● **REQUIRED ACTIONS**:
1 > In the events listing, reword the part that opens with the words containing "OCT 1: LGBTQ" and closes with "LGBT Resource Center.", swapping "panel discussion" for "roundtable".
2 > Copy out the entries word for word from the line containing "Task: Click the" through the end of the entries, leaving the pictures out.

— Start of SOURCE TEXT —

OCT 1: LGBTQ RIGhts in the non-western world, 6:30 pm
Location: Hariri 350
Join McDonough School of Business’s Diversity Week kick-off event: a panel discussion on LGBTQ rights in the non-western world. With guest speakers Ron Schlitler, Program Coordinator, American Psychiatric Association Office of LGBT Concerns; Shige Sakurai, Associate Director, UMD LGBT Equity Center; and Ryan Ubuntu Olson, Senior Program Advisor, Health Policy Plus. Hosted by Out@MSB, McDonough Student & Evening Student Government Association, and the Georgetown LGBT Resource Center.
Register here: https://engagemba.msb.edu/event/2812815
Oct 2: COFFEE WITH PROFS. ORTIZ & PHILLIPS, 5 pm
Location: LGBTQ Resource Center
The LGBTQ Resource Center recognizes the importance of building relationships between LGBTQ and ally students, faculty, and staff. We invite you to join Professors Ricardo Ortiz and Amanda Phillips of the English Department in the LGBTQ Resource Center for coffee, snacks, and conversation.
Dr. Amanda Phillips is Assistant Professor of English and Film and Media Studies at Georgetown University. She teaches video game studies and game design and writes about death, race, queerness, gender, and social justice in video games, technology, and popular culture.
Dr. Ricardo Ortiz began serving as Chair of Georgetown University's Department of English on 1 July 2015; he is an Associate Professor of US Latino Literature and Culture and also served as Director of Graduate Studies from July 2008 to July 2014. While Prof. Ortiz specializes in U.S. Latino/a Literatures and Cultures, he is also interested in teaching and research in hemispheric, transnational "Américas" Studies, critical and cultural theory, cultural studies, intellectual history, race, gender and queer theory, political theory, and popular culture. Professor Ortiz was also instrumental in the formation of the Working Groups on LGBTQ issues and the founding of the LGBTQ Resource Center in 2008.
RSVP preferred: tinyurl.com/oct2coffee
Oct 2: Gender & Queer expressions in the performing arts, 6:30 pm
Location: HFSC Herman Room
QPOC, WOC, Pride, and V-Formation would like to invite you to join us in starting a discussion on aspects of gender and queer expression. This discussion will be an open forum based around the context of the performing arts. From the history of vogue to current pop culture, how are gender and queerness being perceived or expressed? And how can performance on campus evolve to nurture inclusion?
Dinner will be provided.
OCT 4: "Defective" body-minds: thinking about disability, race, transness, and cure, 6 PM
Location: HFSC Social Room
Combining storytelling, critical analysis, and poetry, Eli Clare digs into the multiple ways marginalized peoples are deemed defective and the consequences of that naming. A disabled and genderqueer activist and celebrated writer, Clare is the author of Brilliant Imperfection: Grappling with Cure and Exile and Pride: Disability, Queerness, and Liberation.

— End of SOURCE TEXT —
— Start of SUPPLIED DATA —

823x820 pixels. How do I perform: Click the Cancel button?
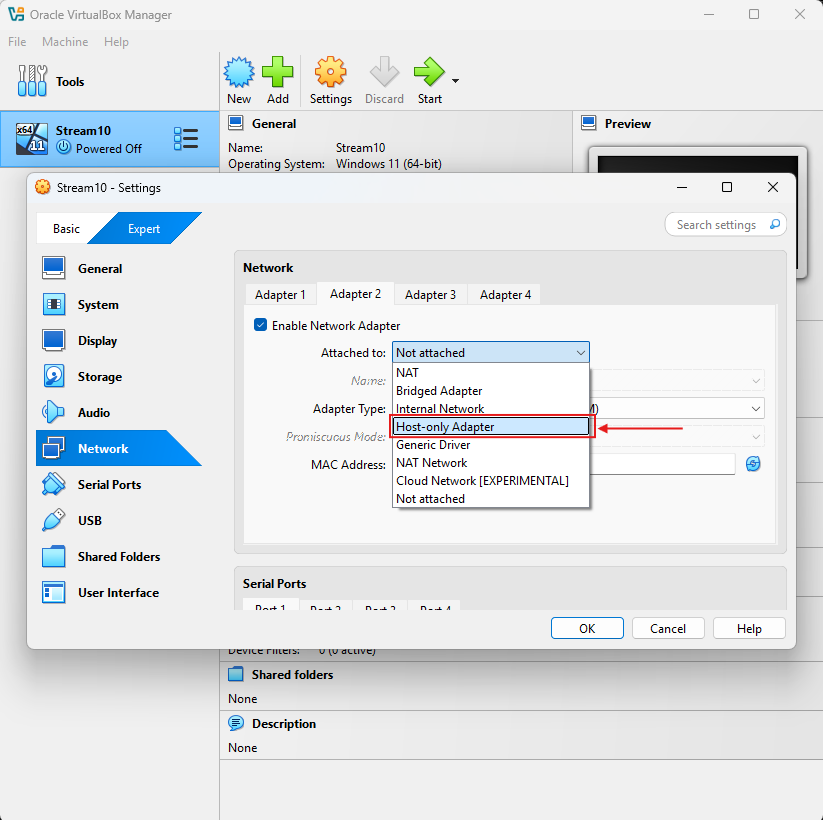pos(668,629)
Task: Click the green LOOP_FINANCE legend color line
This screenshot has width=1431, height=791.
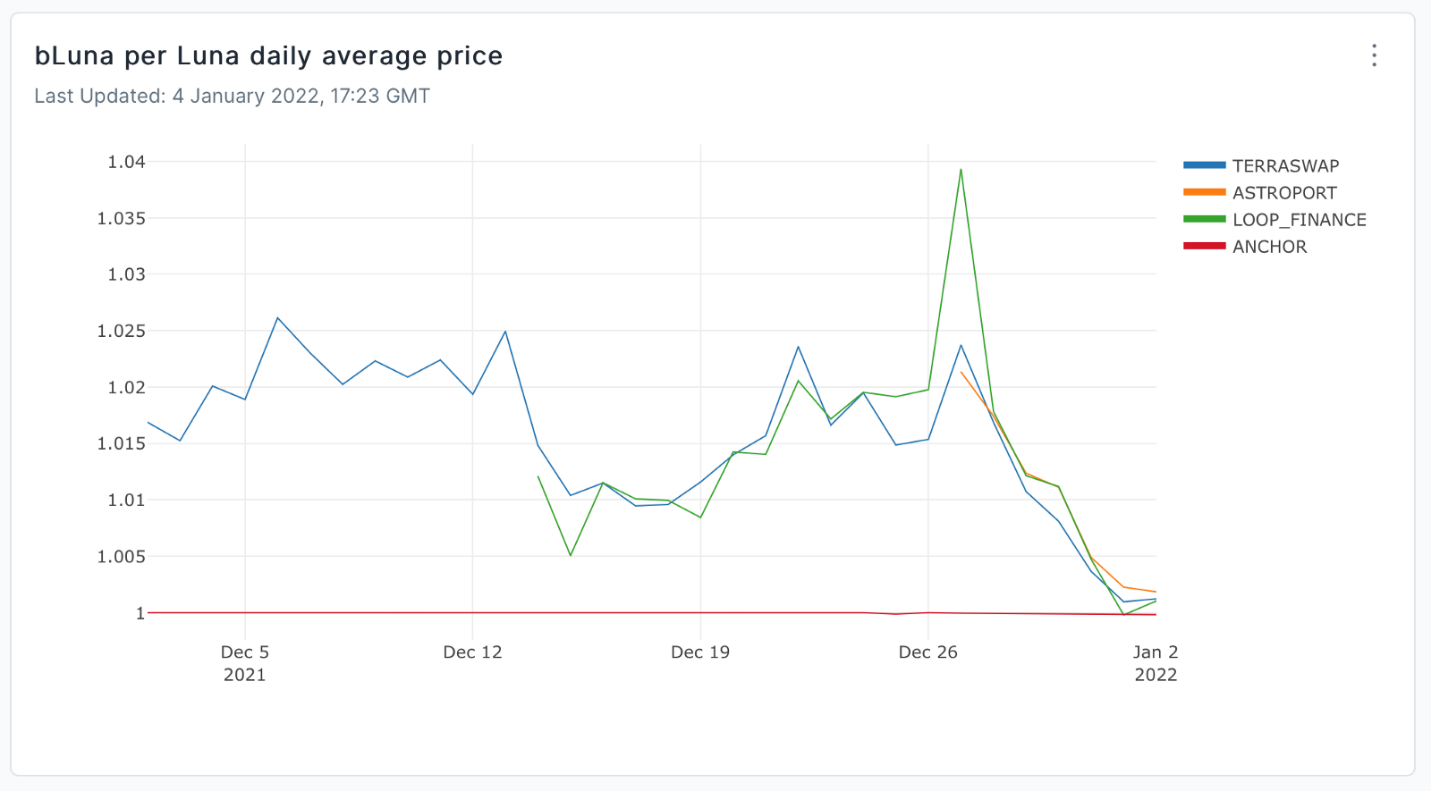Action: point(1204,220)
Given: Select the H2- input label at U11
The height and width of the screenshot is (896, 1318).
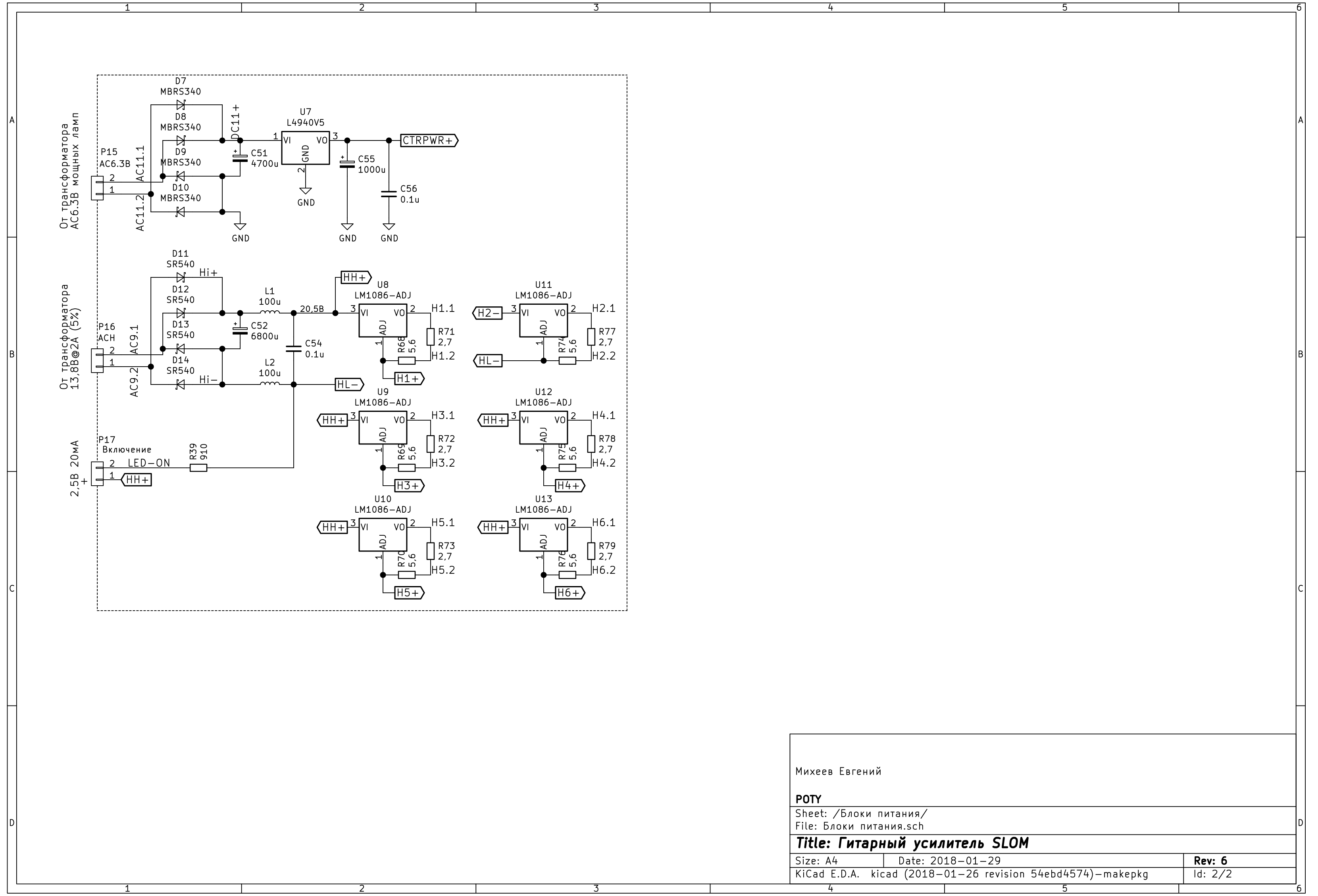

— End of SUPPLIED DATA —

● **TASK-BY-TASK SOLUTIONS**:
1 >
OCT 1: LGBTQ RIGhts in the non-western world, 6:30 pm
Location: Hariri 350
Join McDonough School of Business’s Diversity Week kick-off event: a roundtable on LGBTQ rights in the non-western world. With guest speakers Ron Schlitler, Program Coordinator, American Psychiatric Association Office of LGBT Concerns; Shige Sakurai, Associate Director, UMD LGBT Equity Center; and Ryan Ubuntu Olson, Senior Program Advisor, Health Policy Plus. Hosted by Out@MSB, McDonough Student & Evening Student Government Association, and the Georgetown LGBT Resource Center.

2 >
Task: Click the green LOOP_FINANCE legend color line
This screenshot has width=1431, height=791.
Action: point(1204,220)
Given: Select the H2- input label at U11
The height and width of the screenshot is (896, 1318).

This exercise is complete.